EPA, BLM dispute slows progress on Superfund site cleanup near Roseburg
Formosa mine cleanup slowed as toxics continue to threaten watershed.
Bureaucratic snags threaten to slow cleanup of the state's dirtiest abandoned mine, a Superfund site in southern Oregon that leaches 5 million gallons of fish-killing, acid rock drainage into nearby creeks each year.
The Formosa mine, a source of copper and zinc until 1993, is on a mix of private and public land managed by the U.S. Bureau of Land Management about 25 miles south of Roseburg.
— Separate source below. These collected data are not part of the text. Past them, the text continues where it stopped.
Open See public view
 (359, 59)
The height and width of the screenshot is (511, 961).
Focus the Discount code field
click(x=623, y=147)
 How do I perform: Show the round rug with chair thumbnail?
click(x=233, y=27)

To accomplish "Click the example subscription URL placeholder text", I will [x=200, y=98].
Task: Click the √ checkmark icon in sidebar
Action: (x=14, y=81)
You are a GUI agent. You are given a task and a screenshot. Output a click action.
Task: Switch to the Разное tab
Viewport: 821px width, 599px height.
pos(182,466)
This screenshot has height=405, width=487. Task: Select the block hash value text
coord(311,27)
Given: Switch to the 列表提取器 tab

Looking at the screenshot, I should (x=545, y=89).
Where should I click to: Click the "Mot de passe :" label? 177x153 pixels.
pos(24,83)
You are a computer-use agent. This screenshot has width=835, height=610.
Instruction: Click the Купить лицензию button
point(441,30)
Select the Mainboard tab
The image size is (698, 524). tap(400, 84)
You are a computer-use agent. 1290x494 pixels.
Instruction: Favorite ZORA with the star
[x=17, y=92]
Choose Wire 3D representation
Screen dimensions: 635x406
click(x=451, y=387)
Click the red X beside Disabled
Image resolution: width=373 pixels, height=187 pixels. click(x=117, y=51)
The BLM says none of the contamination comes from its land, which includes thousands of feet of mine tunnels. The U.S. Environmental Protection Agency, overseeing the site under the federal Superfund cleanup program, says it's clear that a significant portion does.
The EPA won't go forward with the testing needed to begin cleanup on the BLM's portion of the land without the BLM agreeing to pay for it. But the BLM won't agree to pay, saying doing so could set a precedent and put the agency on the hook for cleanup costs estimated to run up to $50 million.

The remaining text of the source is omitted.